EXCERPT PROVIDED:
+ + +

Even when process isolation is implemented correctly at the software level, it may be compromised by the hardware. Researchers at University of Kaiserslautern-Landau considered a threat model where the attacker is able to inject faults and execute user-level programs.
Hardwear.io called for researchers and hackers around the world to submit interesting hardware offense/defense research to share with the security community at the ninth Hardware.io Netherlands conference on Nov. 2 and 3, 2023. Call for papers (CFP) closes on Aug 20.
The MITRE-managed Common Weakness Enumeration (CWE) community published a list of 15 weaknesses on the cusp of being included in the Top 25, which continue to be prevalent and severe enough to cause concern.
CISA issued numerous alerts, including seven industrial control systems (ICS) advisories and one addition to the known exploited vulnerability catalog concerning Microsoft Office and Windows.
DARPA is working with universities and industry partners to create artificial intelligence (AI) agents capable of collaborating with humans to analyze “image, video, and multimedia documents during time-sensitive analytical tasks for national security, where reliability and robustness are essential.”
Netcraft raised more than $100M from Spectrum Equity to help “accelerate progress toward our mission of detecting and disrupting cybercrime at scale.”
UK-based Optalysys raised £21M (about US$27M) to advance its photonic computing technology and “unlock a new form of secure processing known as Fully Homomorphic Encryption (FHE), aiming to close vulnerabilities in cloud systems in a more efficient manner than current solutions.”
A malicious artificial intelligence (AI) language tool, WormGPT, is capable of producing a persuasive, cunning email that could be used for sophisticated phishing and business email compromise (BEC) attacks.
The U.S. National Institute of Standards and Technology (NIST) invited people to host an event, distribute career information, or engage with others through social media, during Cybersecurity Career Week, October 16 to 21, 2023.

+ + +

DATA FOR ANALYSIS:
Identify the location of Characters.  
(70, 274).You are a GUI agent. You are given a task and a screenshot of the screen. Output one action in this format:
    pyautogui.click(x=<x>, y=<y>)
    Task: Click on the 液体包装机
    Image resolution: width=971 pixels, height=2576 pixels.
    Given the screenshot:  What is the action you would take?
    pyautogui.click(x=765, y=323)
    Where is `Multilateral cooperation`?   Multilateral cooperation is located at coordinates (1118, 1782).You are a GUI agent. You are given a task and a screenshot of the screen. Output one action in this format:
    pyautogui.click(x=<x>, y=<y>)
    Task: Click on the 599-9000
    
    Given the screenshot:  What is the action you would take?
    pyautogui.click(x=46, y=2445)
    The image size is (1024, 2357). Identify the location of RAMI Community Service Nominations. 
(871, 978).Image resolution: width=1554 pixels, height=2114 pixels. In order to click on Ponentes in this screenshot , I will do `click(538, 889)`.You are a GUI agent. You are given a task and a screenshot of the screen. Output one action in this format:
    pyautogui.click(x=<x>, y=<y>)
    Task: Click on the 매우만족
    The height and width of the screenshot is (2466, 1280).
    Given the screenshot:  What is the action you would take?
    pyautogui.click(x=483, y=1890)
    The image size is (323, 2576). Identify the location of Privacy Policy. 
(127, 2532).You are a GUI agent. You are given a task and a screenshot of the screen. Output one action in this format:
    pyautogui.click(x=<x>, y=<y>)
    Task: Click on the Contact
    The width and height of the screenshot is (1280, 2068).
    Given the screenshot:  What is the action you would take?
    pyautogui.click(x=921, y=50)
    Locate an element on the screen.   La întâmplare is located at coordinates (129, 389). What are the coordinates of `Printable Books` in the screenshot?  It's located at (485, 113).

+ + +

ABOUT THIS TASK: Copy out the entire security news roundup above word for word, with nothing left out or changed.

TASK OUTPUT:
Even when process isolation is implemented correctly at the software level, it may be compromised by the hardware. Researchers at University of Kaiserslautern-Landau considered a threat model where the attacker is able to inject faults and execute user-level programs.
Hardwear.io called for researchers and hackers around the world to submit interesting hardware offense/defense research to share with the security community at the ninth Hardware.io Netherlands conference on Nov. 2 and 3, 2023. Call for papers (CFP) closes on Aug 20.
The MITRE-managed Common Weakness Enumeration (CWE) community published a list of 15 weaknesses on the cusp of being included in the Top 25, which continue to be prevalent and severe enough to cause concern.
CISA issued numerous alerts, including seven industrial control systems (ICS) advisories and one addition to the known exploited vulnerability catalog concerning Microsoft Office and Windows.
DARPA is working with universities and industry partners to create artificial intelligence (AI) agents capable of collaborating with humans to analyze “image, video, and multimedia documents during time-sensitive analytical tasks for national security, where reliability and robustness are essential.”
Netcraft raised more than $100M from Spectrum Equity to help “accelerate progress toward our mission of detecting and disrupting cybercrime at scale.”
UK-based Optalysys raised £21M (about US$27M) to advance its photonic computing technology and “unlock a new form of secure processing known as Fully Homomorphic Encryption (FHE), aiming to close vulnerabilities in cloud systems in a more efficient manner than current solutions.”
A malicious artificial intelligence (AI) language tool, WormGPT, is capable of producing a persuasive, cunning email that could be used for sophisticated phishing and business email compromise (BEC) attacks.
The U.S. National Institute of Standards and Technology (NIST) invited people to host an event, distribute career information, or engage with others through social media, during Cybersecurity Career Week, October 16 to 21, 2023.